### Data provided
--------------------
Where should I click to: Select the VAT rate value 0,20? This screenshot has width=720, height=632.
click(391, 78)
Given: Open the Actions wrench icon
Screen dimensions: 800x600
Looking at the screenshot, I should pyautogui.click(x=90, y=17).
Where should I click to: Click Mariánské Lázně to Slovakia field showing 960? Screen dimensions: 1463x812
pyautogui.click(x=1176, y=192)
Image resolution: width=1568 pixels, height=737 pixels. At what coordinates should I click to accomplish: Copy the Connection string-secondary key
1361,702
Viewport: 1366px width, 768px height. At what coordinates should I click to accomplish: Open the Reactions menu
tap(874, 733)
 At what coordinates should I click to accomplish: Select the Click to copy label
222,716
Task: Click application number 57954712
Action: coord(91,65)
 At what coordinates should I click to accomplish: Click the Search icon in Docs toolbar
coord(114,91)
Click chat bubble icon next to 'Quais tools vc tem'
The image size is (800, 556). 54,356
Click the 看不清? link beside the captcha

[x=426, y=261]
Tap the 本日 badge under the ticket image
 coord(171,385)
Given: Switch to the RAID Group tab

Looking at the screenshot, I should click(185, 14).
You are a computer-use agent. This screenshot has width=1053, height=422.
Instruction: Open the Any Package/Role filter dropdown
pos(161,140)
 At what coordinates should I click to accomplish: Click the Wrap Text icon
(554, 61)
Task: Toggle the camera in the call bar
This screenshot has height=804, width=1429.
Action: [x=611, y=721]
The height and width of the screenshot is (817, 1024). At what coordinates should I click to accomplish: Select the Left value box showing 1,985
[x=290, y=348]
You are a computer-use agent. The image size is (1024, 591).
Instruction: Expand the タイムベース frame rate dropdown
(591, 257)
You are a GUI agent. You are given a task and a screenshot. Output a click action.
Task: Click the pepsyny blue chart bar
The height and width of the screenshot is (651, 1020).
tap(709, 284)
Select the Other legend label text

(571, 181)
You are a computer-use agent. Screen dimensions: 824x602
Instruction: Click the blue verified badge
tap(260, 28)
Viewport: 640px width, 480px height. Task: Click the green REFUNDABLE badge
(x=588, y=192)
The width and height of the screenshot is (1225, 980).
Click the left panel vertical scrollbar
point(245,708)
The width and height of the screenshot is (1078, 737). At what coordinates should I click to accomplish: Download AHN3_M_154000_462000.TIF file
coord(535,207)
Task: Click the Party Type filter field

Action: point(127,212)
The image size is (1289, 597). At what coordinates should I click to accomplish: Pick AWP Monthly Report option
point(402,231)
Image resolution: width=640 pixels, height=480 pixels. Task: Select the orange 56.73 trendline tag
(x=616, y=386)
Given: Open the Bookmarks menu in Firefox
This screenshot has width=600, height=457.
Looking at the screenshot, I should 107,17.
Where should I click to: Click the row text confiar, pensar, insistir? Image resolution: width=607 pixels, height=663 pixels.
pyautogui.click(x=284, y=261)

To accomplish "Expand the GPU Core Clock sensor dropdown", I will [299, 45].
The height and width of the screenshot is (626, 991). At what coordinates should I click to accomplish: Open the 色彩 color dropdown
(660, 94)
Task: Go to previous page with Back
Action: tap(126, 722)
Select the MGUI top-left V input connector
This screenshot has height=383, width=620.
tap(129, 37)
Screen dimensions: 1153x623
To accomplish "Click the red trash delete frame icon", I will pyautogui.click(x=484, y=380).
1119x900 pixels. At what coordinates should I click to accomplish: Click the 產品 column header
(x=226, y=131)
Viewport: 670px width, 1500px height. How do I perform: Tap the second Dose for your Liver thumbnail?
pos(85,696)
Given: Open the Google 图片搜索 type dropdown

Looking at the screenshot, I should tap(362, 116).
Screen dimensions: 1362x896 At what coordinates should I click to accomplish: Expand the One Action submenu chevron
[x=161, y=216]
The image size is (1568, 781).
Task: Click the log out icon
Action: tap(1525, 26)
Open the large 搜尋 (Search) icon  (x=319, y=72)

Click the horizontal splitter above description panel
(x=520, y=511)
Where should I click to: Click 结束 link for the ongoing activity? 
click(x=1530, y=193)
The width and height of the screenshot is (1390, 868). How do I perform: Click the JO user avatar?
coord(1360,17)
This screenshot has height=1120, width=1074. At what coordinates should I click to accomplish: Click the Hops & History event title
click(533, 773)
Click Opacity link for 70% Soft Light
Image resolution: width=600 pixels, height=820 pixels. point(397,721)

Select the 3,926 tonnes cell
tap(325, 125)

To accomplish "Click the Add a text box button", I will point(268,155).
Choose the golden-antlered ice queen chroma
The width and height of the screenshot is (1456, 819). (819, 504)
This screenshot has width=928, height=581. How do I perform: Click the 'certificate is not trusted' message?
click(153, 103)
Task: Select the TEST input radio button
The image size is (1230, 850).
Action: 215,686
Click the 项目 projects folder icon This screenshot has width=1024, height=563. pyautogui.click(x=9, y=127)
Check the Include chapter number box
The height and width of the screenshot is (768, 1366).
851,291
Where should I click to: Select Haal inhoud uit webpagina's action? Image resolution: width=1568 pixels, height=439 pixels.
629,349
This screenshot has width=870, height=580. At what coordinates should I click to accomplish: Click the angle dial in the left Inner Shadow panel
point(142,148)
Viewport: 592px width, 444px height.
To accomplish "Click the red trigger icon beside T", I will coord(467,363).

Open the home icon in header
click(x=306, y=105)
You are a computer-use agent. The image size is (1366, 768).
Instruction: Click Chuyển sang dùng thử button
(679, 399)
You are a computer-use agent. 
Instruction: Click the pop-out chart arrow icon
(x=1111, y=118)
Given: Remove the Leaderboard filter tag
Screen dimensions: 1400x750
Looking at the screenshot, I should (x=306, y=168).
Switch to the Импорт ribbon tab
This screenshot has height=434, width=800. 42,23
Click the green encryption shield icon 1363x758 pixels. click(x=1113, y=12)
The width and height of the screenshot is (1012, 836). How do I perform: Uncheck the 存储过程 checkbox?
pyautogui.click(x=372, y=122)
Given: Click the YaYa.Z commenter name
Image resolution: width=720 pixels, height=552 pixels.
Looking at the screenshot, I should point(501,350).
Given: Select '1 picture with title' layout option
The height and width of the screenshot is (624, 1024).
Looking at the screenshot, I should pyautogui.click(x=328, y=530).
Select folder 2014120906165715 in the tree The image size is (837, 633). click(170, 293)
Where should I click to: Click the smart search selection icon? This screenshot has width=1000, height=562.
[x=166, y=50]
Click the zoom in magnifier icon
--------------------
Print out every record again, exactly and in full.

Where should I click to: Select the VAT rate value 0,20? This screenshot has width=720, height=632.
click(391, 78)
Given: Open the Actions wrench icon
Screen dimensions: 800x600
Looking at the screenshot, I should pyautogui.click(x=90, y=17).
Where should I click to: Click Mariánské Lázně to Slovakia field showing 960? Screen dimensions: 1463x812
pyautogui.click(x=1176, y=192)
Image resolution: width=1568 pixels, height=737 pixels. At what coordinates should I click to accomplish: Copy the Connection string-secondary key
1361,702
Viewport: 1366px width, 768px height. At what coordinates should I click to accomplish: Open the Reactions menu
tap(874, 733)
 At what coordinates should I click to accomplish: Select the Click to copy label
222,716
Task: Click application number 57954712
Action: coord(91,65)
 At what coordinates should I click to accomplish: Click the Search icon in Docs toolbar
coord(114,91)
Click chat bubble icon next to 'Quais tools vc tem'
The image size is (800, 556). 54,356
Click the 看不清? link beside the captcha

[x=426, y=261]
Tap the 本日 badge under the ticket image
 coord(171,385)
Given: Switch to the RAID Group tab

Looking at the screenshot, I should click(185, 14).
You are a computer-use agent. This screenshot has width=1053, height=422.
Instruction: Open the Any Package/Role filter dropdown
pos(161,140)
 At what coordinates should I click to accomplish: Click the Wrap Text icon
(554, 61)
Task: Toggle the camera in the call bar
This screenshot has height=804, width=1429.
Action: [x=611, y=721]
The height and width of the screenshot is (817, 1024). At what coordinates should I click to accomplish: Select the Left value box showing 1,985
[x=290, y=348]
You are a computer-use agent. The image size is (1024, 591).
Instruction: Expand the タイムベース frame rate dropdown
(591, 257)
You are a GUI agent. You are given a task and a screenshot. Output a click action.
Task: Click the pepsyny blue chart bar
The height and width of the screenshot is (651, 1020).
tap(709, 284)
Select the Other legend label text

(571, 181)
You are a computer-use agent. Screen dimensions: 824x602
Instruction: Click the blue verified badge
tap(260, 28)
Viewport: 640px width, 480px height. Task: Click the green REFUNDABLE badge
(x=588, y=192)
The width and height of the screenshot is (1225, 980).
Click the left panel vertical scrollbar
point(245,708)
The width and height of the screenshot is (1078, 737). At what coordinates should I click to accomplish: Download AHN3_M_154000_462000.TIF file
coord(535,207)
Task: Click the Party Type filter field

Action: point(127,212)
The image size is (1289, 597). At what coordinates should I click to accomplish: Pick AWP Monthly Report option
point(402,231)
Image resolution: width=640 pixels, height=480 pixels. Task: Select the orange 56.73 trendline tag
(x=616, y=386)
Given: Open the Bookmarks menu in Firefox
This screenshot has width=600, height=457.
Looking at the screenshot, I should 107,17.
Where should I click to: Click the row text confiar, pensar, insistir? Image resolution: width=607 pixels, height=663 pixels.
pyautogui.click(x=284, y=261)

To accomplish "Expand the GPU Core Clock sensor dropdown", I will [299, 45].
The height and width of the screenshot is (626, 991). At what coordinates should I click to accomplish: Open the 色彩 color dropdown
(660, 94)
Task: Go to previous page with Back
Action: tap(126, 722)
Select the MGUI top-left V input connector
This screenshot has height=383, width=620.
tap(129, 37)
Screen dimensions: 1153x623
To accomplish "Click the red trash delete frame icon", I will pyautogui.click(x=484, y=380).
1119x900 pixels. At what coordinates should I click to accomplish: Click the 產品 column header
(x=226, y=131)
Viewport: 670px width, 1500px height. How do I perform: Tap the second Dose for your Liver thumbnail?
pos(85,696)
Given: Open the Google 图片搜索 type dropdown

Looking at the screenshot, I should tap(362, 116).
Screen dimensions: 1362x896 At what coordinates should I click to accomplish: Expand the One Action submenu chevron
[x=161, y=216]
The image size is (1568, 781).
Task: Click the log out icon
Action: tap(1525, 26)
Open the large 搜尋 (Search) icon  (x=319, y=72)

Click the horizontal splitter above description panel
(x=520, y=511)
Where should I click to: Click 结束 link for the ongoing activity? 
click(x=1530, y=193)
The width and height of the screenshot is (1390, 868). How do I perform: Click the JO user avatar?
coord(1360,17)
This screenshot has height=1120, width=1074. At what coordinates should I click to accomplish: Click the Hops & History event title
click(533, 773)
Click Opacity link for 70% Soft Light
Image resolution: width=600 pixels, height=820 pixels. point(397,721)

Select the 3,926 tonnes cell
tap(325, 125)

To accomplish "Click the Add a text box button", I will point(268,155).
Choose the golden-antlered ice queen chroma
The width and height of the screenshot is (1456, 819). (819, 504)
This screenshot has width=928, height=581. How do I perform: Click the 'certificate is not trusted' message?
click(153, 103)
Task: Select the TEST input radio button
The image size is (1230, 850).
Action: 215,686
Click the 项目 projects folder icon This screenshot has width=1024, height=563. pyautogui.click(x=9, y=127)
Check the Include chapter number box
The height and width of the screenshot is (768, 1366).
851,291
Where should I click to: Select Haal inhoud uit webpagina's action? Image resolution: width=1568 pixels, height=439 pixels.
629,349
This screenshot has width=870, height=580. At what coordinates should I click to accomplish: Click the angle dial in the left Inner Shadow panel
point(142,148)
Viewport: 592px width, 444px height.
To accomplish "Click the red trigger icon beside T", I will coord(467,363).

Open the home icon in header
click(x=306, y=105)
You are a computer-use agent. The image size is (1366, 768).
Instruction: Click Chuyển sang dùng thử button
(679, 399)
You are a computer-use agent. 
Instruction: Click the pop-out chart arrow icon
(x=1111, y=118)
Given: Remove the Leaderboard filter tag
Screen dimensions: 1400x750
Looking at the screenshot, I should (x=306, y=168).
Switch to the Импорт ribbon tab
This screenshot has height=434, width=800. 42,23
Click the green encryption shield icon 1363x758 pixels. click(x=1113, y=12)
The width and height of the screenshot is (1012, 836). How do I perform: Uncheck the 存储过程 checkbox?
pyautogui.click(x=372, y=122)
Given: Click the YaYa.Z commenter name
Image resolution: width=720 pixels, height=552 pixels.
Looking at the screenshot, I should point(501,350).
Given: Select '1 picture with title' layout option
The height and width of the screenshot is (624, 1024).
Looking at the screenshot, I should pyautogui.click(x=328, y=530).
Select folder 2014120906165715 in the tree The image size is (837, 633). click(170, 293)
Where should I click to: Click the smart search selection icon? This screenshot has width=1000, height=562.
[x=166, y=50]
Click the zoom in magnifier icon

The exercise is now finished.